Personal robot that shows emotions sells out in 1 minute

Japan's SoftBank Robotics sells 1,000 Pepper robots on Saturday

Pepper robot

SoftBank Robotics  said 1,000 units of its personal robot Pepper sold out in one minute on June 20, its first day of consumer sales.

Credit: SoftBank

If there was any question as to whether people were excited to get their own personal robot, the answer is clear now.

SoftBank Robotics Corp., an international company based in Japan, put 1,000 personal robots, priced at $1,600, on sale on Saturday. Within one minute, they were sold out. Customers also must pay a $120 per month cloud connection fee and and monthly insurance of $80.

It was the first time that SoftBank had allowed people to put in orders for the robot, dubbed Pepper.

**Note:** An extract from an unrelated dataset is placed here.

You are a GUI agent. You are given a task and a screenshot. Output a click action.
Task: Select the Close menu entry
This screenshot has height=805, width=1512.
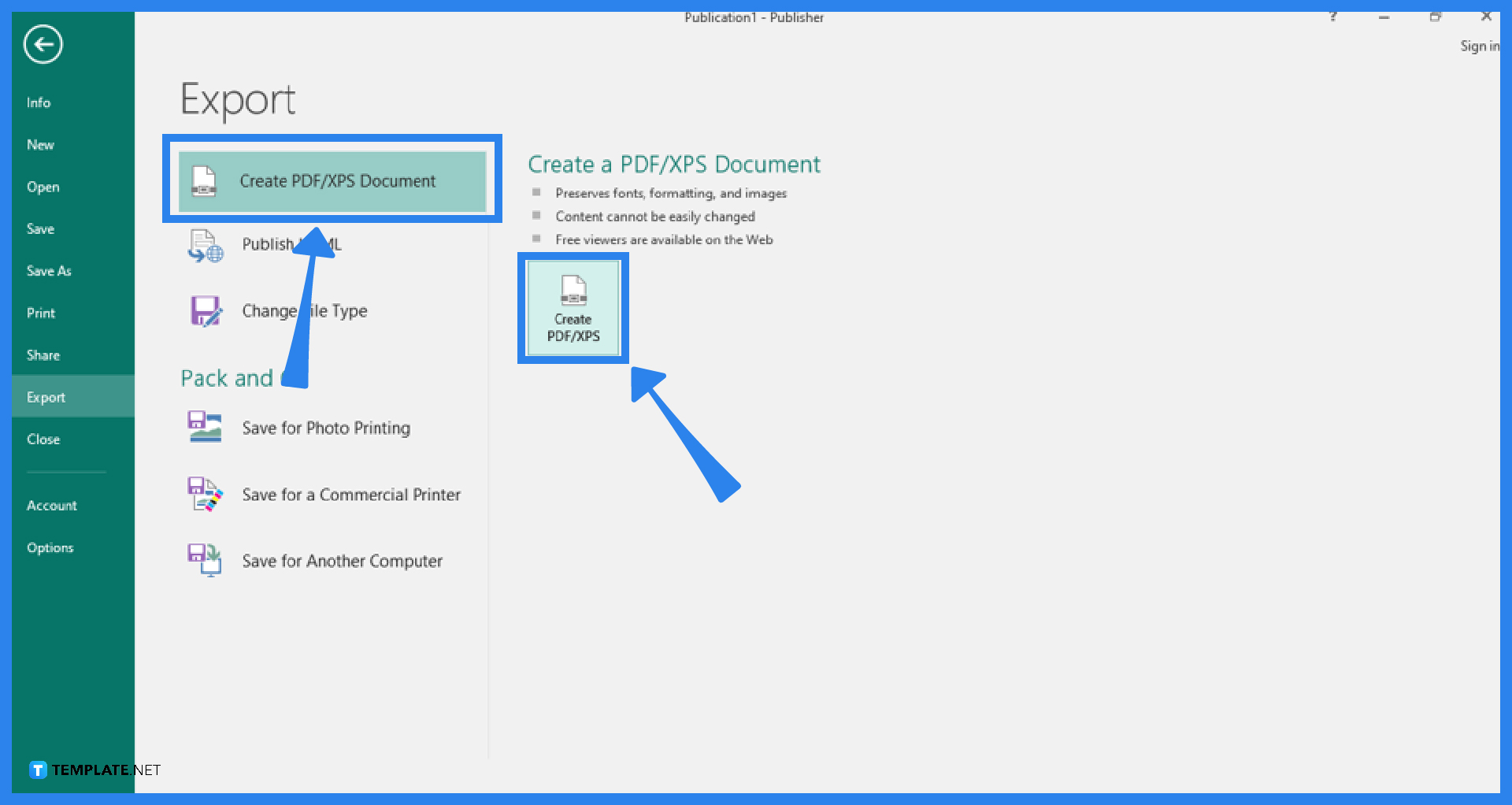[x=43, y=439]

There has been high interest in the robot's launch because its creators say Pepper not only can read and respond to human emotions but it will have its own emotions. According to SoftBank, the robot can autonomously generate emotions by processing information from its cameras and sensors.

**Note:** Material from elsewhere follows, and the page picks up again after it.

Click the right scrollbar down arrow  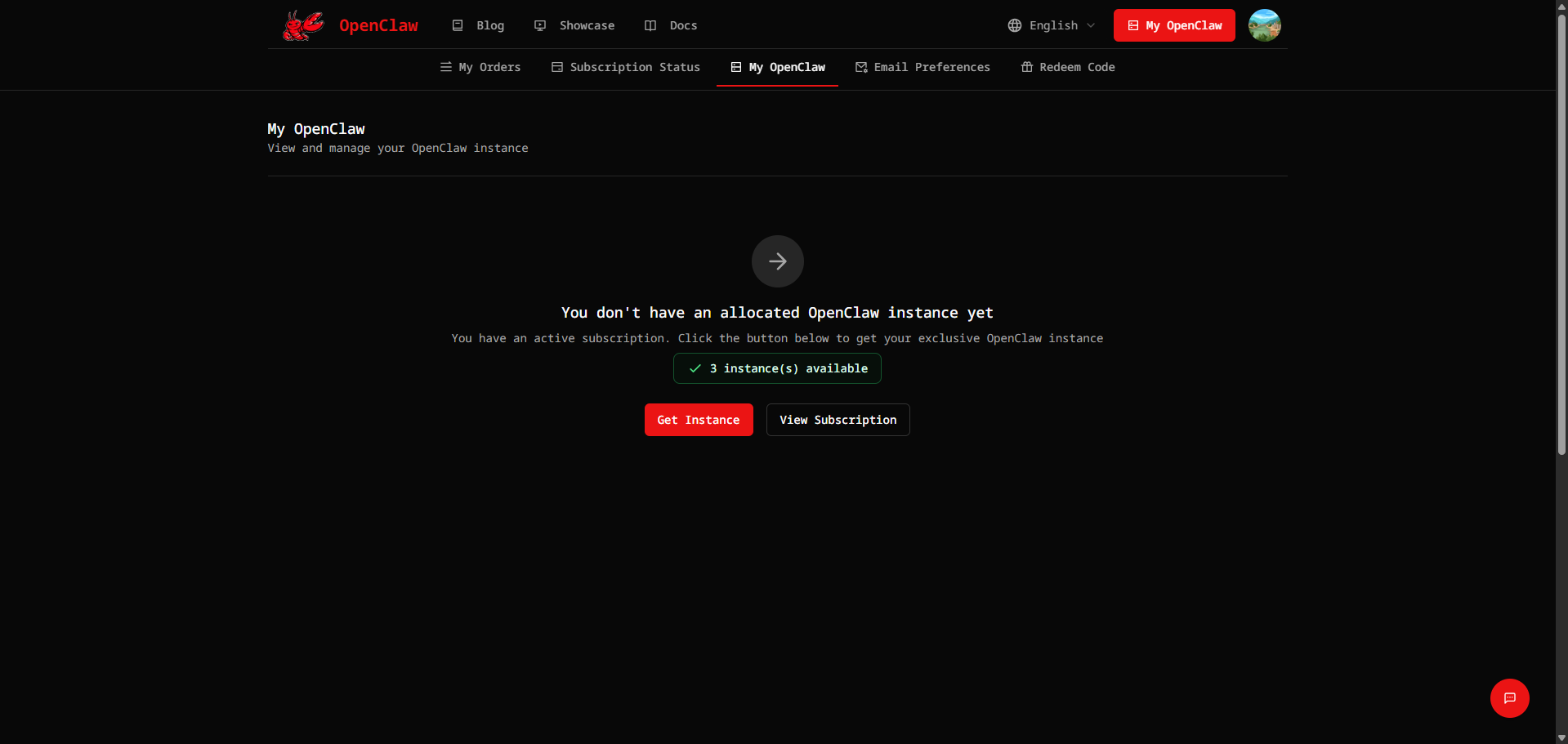(1561, 737)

SoftBank said more sales will be announced next month.

"With this emotion function, Pepper's emotions are influenced by people's facial expressions and words, as well as his surroundings, which in turn affects Pepper's words and actions," the company said in a statement. "For example, Pepper is at ease when he is around people he knows, happy when he is praised, and gets scared when the lights go down."

The robot is designed to raise its voice or can sigh depending on its emotions at the moment. Pepper also will show its emotions – based on different colors and motions – on a chest display.

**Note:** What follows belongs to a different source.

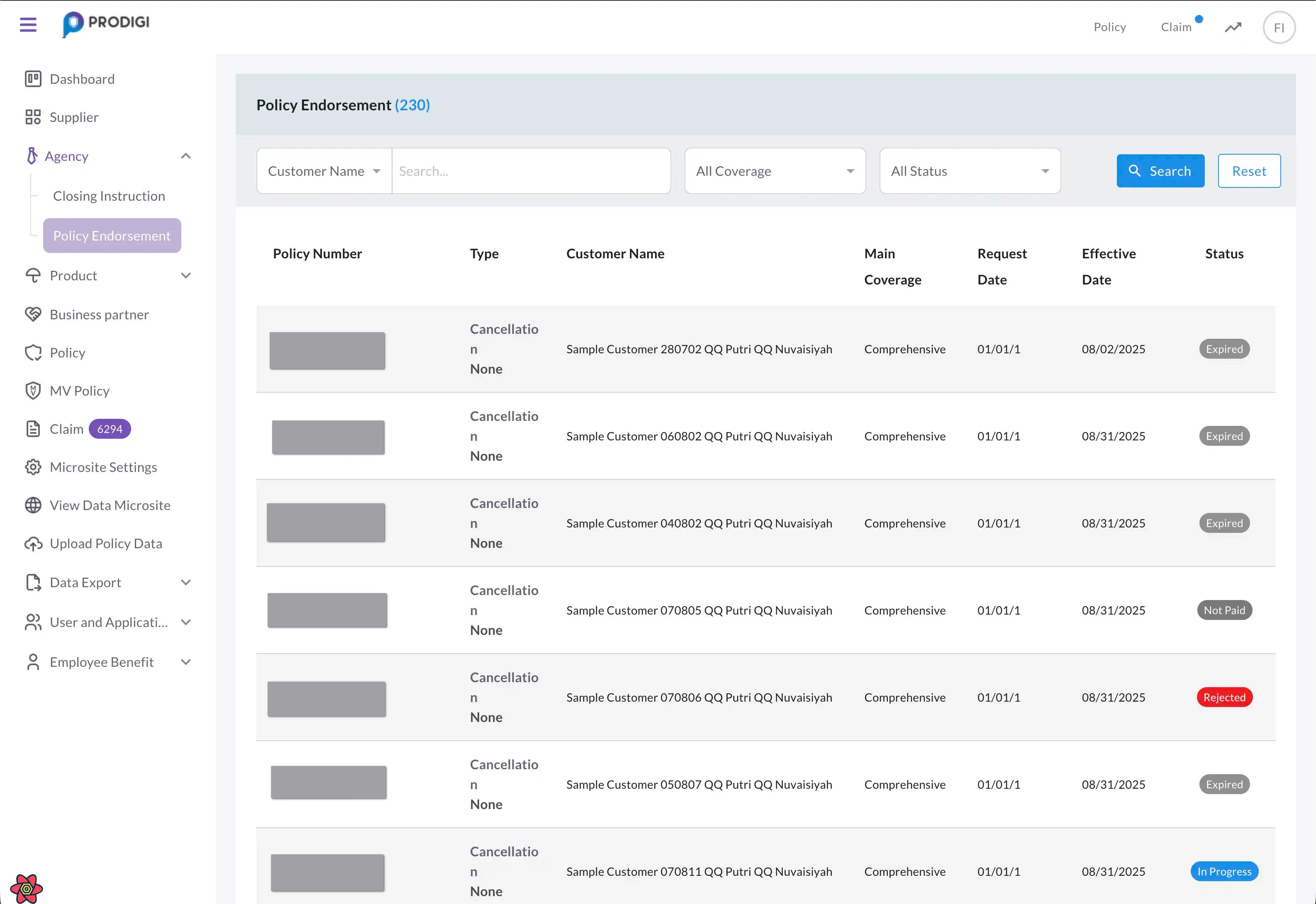1316x904 pixels.
Task: Click the Search text input field
Action: [x=531, y=171]
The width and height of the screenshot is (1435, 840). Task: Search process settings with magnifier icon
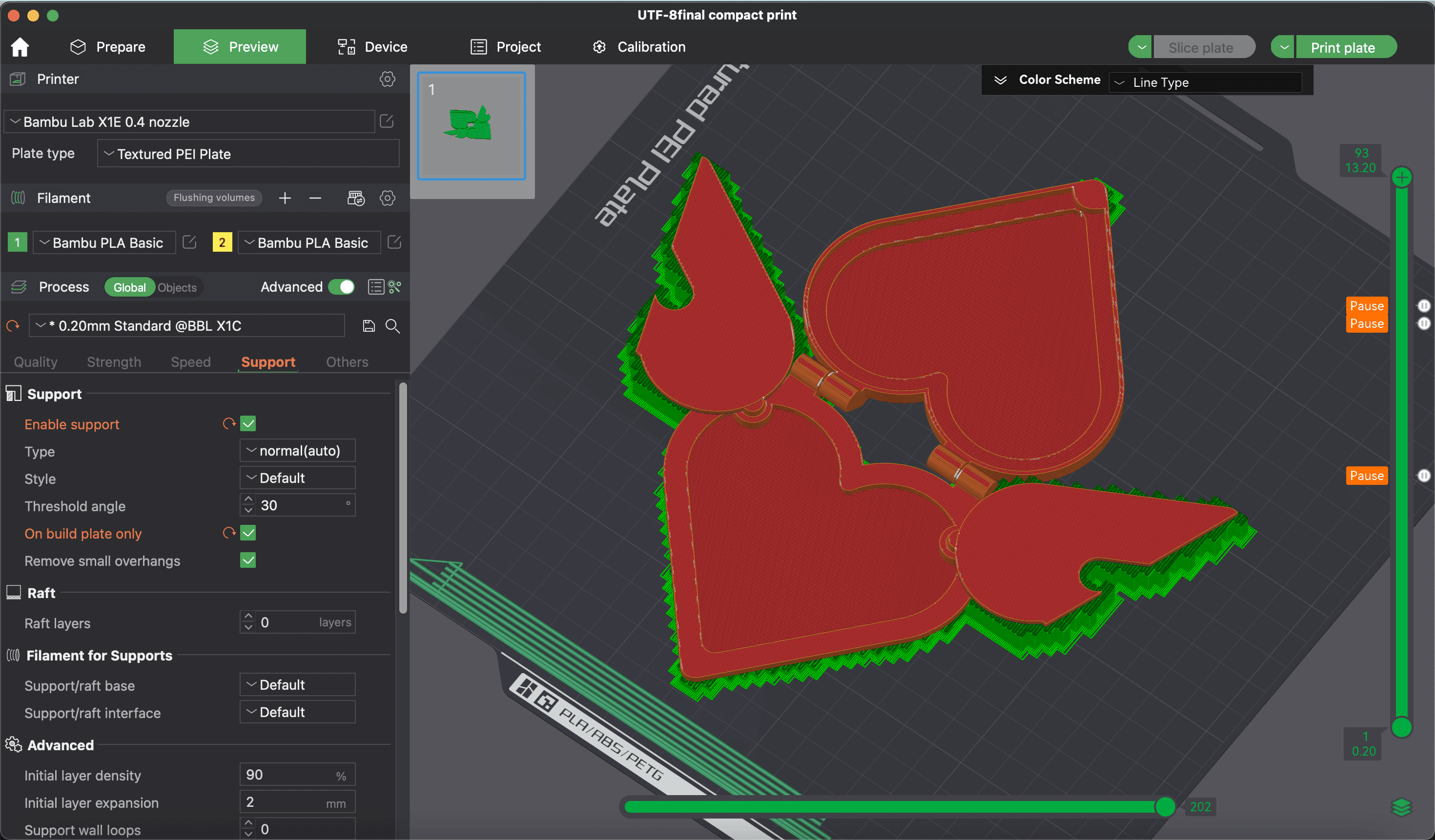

The robot also has an ecosystem of more than 200 apps.

Last week, SoftBank announced a deal to team deal to team with Foxconn Technology Group, an Apple manufacturer, and Chinese e-commerce giant Alibaba Group to build and sell robots for the home and enterprise worldwide.

SoftBank will retain 60% of its company but for an investment of $118 million U.S. each, both Foxconn and Alibaba will receive 20 percent stakes in the robotics maker.